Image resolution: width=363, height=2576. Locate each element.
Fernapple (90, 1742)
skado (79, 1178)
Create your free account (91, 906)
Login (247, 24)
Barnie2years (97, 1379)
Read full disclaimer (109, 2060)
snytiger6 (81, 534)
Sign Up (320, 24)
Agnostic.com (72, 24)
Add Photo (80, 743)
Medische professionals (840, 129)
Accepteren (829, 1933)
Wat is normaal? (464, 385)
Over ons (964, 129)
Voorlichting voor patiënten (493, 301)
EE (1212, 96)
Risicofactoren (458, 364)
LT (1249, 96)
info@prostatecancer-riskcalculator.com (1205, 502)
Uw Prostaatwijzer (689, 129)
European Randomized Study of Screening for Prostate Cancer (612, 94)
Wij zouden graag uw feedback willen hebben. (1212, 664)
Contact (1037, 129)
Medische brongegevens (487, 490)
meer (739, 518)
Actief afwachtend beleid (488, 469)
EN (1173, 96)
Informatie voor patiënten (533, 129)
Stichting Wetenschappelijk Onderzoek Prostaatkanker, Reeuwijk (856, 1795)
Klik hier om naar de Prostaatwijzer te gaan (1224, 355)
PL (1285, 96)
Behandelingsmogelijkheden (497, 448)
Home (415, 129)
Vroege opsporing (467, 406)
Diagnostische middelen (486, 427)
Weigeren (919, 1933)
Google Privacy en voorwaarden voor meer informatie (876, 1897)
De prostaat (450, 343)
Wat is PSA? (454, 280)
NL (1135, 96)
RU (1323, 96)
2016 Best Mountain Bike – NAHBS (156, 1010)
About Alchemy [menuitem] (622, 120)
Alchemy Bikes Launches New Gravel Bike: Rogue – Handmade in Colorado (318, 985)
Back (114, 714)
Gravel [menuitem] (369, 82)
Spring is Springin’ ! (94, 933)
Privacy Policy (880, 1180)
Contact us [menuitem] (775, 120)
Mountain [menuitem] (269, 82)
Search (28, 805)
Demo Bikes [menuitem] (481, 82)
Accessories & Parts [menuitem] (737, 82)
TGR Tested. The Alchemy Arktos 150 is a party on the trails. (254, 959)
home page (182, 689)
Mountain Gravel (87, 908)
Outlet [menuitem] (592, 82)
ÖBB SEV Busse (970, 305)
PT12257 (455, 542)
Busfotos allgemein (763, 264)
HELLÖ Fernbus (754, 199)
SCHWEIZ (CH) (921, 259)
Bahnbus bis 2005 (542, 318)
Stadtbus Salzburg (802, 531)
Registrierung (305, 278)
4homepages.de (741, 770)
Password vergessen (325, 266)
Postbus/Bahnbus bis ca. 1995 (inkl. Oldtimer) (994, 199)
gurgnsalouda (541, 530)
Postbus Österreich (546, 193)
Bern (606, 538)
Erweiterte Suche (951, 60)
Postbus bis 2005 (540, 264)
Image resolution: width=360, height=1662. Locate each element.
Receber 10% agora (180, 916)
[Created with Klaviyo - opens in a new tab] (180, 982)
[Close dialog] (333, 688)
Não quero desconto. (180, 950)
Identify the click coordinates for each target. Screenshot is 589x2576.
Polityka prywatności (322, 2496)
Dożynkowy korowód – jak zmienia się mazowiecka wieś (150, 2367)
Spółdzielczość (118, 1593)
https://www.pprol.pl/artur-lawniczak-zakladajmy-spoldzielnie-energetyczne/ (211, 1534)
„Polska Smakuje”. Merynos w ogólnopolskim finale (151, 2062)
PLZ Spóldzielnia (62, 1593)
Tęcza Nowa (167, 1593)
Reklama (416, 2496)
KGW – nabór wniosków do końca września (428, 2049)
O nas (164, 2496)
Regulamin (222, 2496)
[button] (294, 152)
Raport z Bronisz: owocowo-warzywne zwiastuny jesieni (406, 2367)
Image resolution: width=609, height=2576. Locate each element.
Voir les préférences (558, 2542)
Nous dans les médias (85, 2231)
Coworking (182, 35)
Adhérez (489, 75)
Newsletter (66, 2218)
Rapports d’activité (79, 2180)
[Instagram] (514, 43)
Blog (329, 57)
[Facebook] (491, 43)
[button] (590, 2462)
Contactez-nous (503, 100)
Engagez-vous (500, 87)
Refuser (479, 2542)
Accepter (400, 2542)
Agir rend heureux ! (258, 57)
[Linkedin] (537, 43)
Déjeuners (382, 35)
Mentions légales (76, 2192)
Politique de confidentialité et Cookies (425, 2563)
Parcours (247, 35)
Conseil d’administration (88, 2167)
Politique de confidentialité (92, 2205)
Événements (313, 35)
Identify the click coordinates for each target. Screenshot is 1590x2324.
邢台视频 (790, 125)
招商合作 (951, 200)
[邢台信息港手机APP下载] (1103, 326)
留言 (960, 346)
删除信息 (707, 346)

· · ·

• [Task to complete] Give back all the records above exactly as they were written.

• [Written reply]
Image resolution: width=363, height=2576. Locate each element.
Fernapple (90, 1742)
skado (79, 1178)
Create your free account (91, 906)
Login (247, 24)
Barnie2years (97, 1379)
Read full disclaimer (109, 2060)
snytiger6 (81, 534)
Sign Up (320, 24)
Agnostic.com (72, 24)
Add Photo (80, 743)
Medische professionals (840, 129)
Accepteren (829, 1933)
Wat is normaal? (464, 385)
Over ons (964, 129)
Voorlichting voor patiënten (493, 301)
EE (1212, 96)
Risicofactoren (458, 364)
LT (1249, 96)
info@prostatecancer-riskcalculator.com (1205, 502)
Uw Prostaatwijzer (689, 129)
European Randomized Study of Screening for Prostate Cancer (612, 94)
Wij zouden graag uw feedback willen hebben. (1212, 664)
Contact (1037, 129)
Medische brongegevens (487, 490)
meer (739, 518)
Actief afwachtend beleid (488, 469)
EN (1173, 96)
Informatie voor patiënten (533, 129)
Stichting Wetenschappelijk Onderzoek Prostaatkanker, Reeuwijk (856, 1795)
Klik hier om naar de Prostaatwijzer te gaan (1224, 355)
PL (1285, 96)
Behandelingsmogelijkheden (497, 448)
Home (415, 129)
Vroege opsporing (467, 406)
Diagnostische middelen (486, 427)
Weigeren (919, 1933)
Google Privacy en voorwaarden voor meer informatie (876, 1897)
De prostaat (450, 343)
Wat is PSA? (454, 280)
NL (1135, 96)
RU (1323, 96)
2016 Best Mountain Bike – NAHBS (156, 1010)
About Alchemy [menuitem] (622, 120)
Alchemy Bikes Launches New Gravel Bike: Rogue – Handmade in Colorado (318, 985)
Back (114, 714)
Gravel [menuitem] (369, 82)
Spring is Springin’ ! (94, 933)
Privacy Policy (880, 1180)
Contact us [menuitem] (775, 120)
Mountain [menuitem] (269, 82)
Search (28, 805)
Demo Bikes [menuitem] (481, 82)
Accessories & Parts [menuitem] (737, 82)
TGR Tested. The Alchemy Arktos 150 is a party on the trails. (254, 959)
home page (182, 689)
Mountain Gravel (87, 908)
Outlet [menuitem] (592, 82)
ÖBB SEV Busse (970, 305)
PT12257 (455, 542)
Busfotos allgemein (763, 264)
HELLÖ Fernbus (754, 199)
SCHWEIZ (CH) (921, 259)
Bahnbus bis 2005 (542, 318)
Stadtbus Salzburg (802, 531)
Registrierung (305, 278)
4homepages.de (741, 770)
Password vergessen (325, 266)
Postbus/Bahnbus bis ca. 1995 (inkl. Oldtimer) (994, 199)
gurgnsalouda (541, 530)
Postbus Österreich (546, 193)
Bern (606, 538)
Erweiterte Suche (951, 60)
Postbus bis 2005 (540, 264)
Image resolution: width=360, height=1662. Locate each element.
Receber 10% agora (180, 916)
[Created with Klaviyo - opens in a new tab] (180, 982)
[Close dialog] (333, 688)
Não quero desconto. (180, 950)
Identify the click coordinates for each target. Screenshot is 589x2576.
Polityka prywatności (322, 2496)
Dożynkowy korowód – jak zmienia się mazowiecka wieś (150, 2367)
Spółdzielczość (118, 1593)
https://www.pprol.pl/artur-lawniczak-zakladajmy-spoldzielnie-energetyczne/ (211, 1534)
„Polska Smakuje”. Merynos w ogólnopolskim finale (151, 2062)
PLZ Spóldzielnia (62, 1593)
Tęcza Nowa (167, 1593)
Reklama (416, 2496)
KGW – nabór wniosków do końca września (428, 2049)
O nas (164, 2496)
Regulamin (222, 2496)
[button] (294, 152)
Raport z Bronisz: owocowo-warzywne zwiastuny jesieni (406, 2367)
Image resolution: width=609, height=2576. Locate each element.
Voir les préférences (558, 2542)
Nous dans les médias (85, 2231)
Coworking (182, 35)
Adhérez (489, 75)
Newsletter (66, 2218)
Rapports d’activité (79, 2180)
[Instagram] (514, 43)
Blog (329, 57)
[Facebook] (491, 43)
[button] (590, 2462)
Contactez-nous (503, 100)
Engagez-vous (500, 87)
Refuser (479, 2542)
Accepter (400, 2542)
Agir rend heureux ! (258, 57)
[Linkedin] (537, 43)
Déjeuners (382, 35)
Mentions légales (76, 2192)
Politique de confidentialité et Cookies (425, 2563)
Parcours (247, 35)
Conseil d’administration (88, 2167)
Politique de confidentialité (92, 2205)
Événements (313, 35)
Identify the click coordinates for each target. Screenshot is 1590x2324.
邢台视频 (790, 125)
招商合作 (951, 200)
[邢台信息港手机APP下载] (1103, 326)
留言 (960, 346)
删除信息 (707, 346)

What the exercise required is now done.